When I was a kid, long before the advent of the Boston Sports Millennium, we had to search out the bright spots of our fandom. One of these was Andre Tippett. A ferocious pass rusher who would eventually - and rightfully - make his way into the Pro Football Hall of Fame, Tippett was an outside linebacker in the mold and class of Lawrence Taylor, Rickey Jackson, and Derrick Thomas. During his eleven seasons with the Patriots he recorded 100 sacks, was a five-time Pro Bowler, and was league defensive player of the year in 1985 when he helped lead New England to their first Super Bowl.
Tippett was one of those dominant creatures on the football field that everyone knew could take over at any moment. In those lean years, he was the guy we looked to for individual accolades when team success was so elusive. After a playoff berth following the 1988 season, the 1989 Pats lost three defensive starters for the year in a single preseason game, including Tippett. That 1989 team secured just five wins, starting a five-year span in which the team would earn a total of just fifteen wins.

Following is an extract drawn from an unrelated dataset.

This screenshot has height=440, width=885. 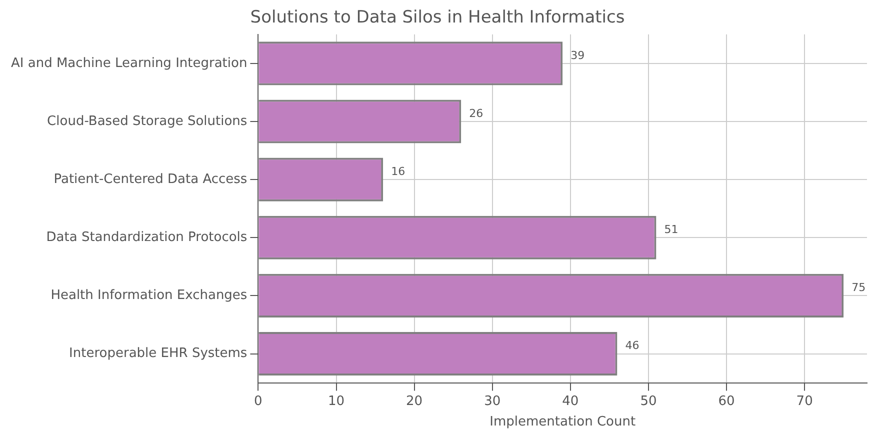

Tippett would retire after the 1993 campaign, during which he had 8.5 sacks (including 1.5 in his final NFL game). Along with Steve Grogan, he was my first favorite on the Patriots, and to this day he remains arguably the best defensive player in team history. Given the talent that has been on that side of the ball for the Patriots over the last 20 years (Law, McGinest, Bruschi, Wilfork, Seymour, etc.), that’s saying something. Heck, he’s still in the conversation for top-five Patriots of all time.
He’s also a black belt in karate and in the Jewish Sports Hall of Fame.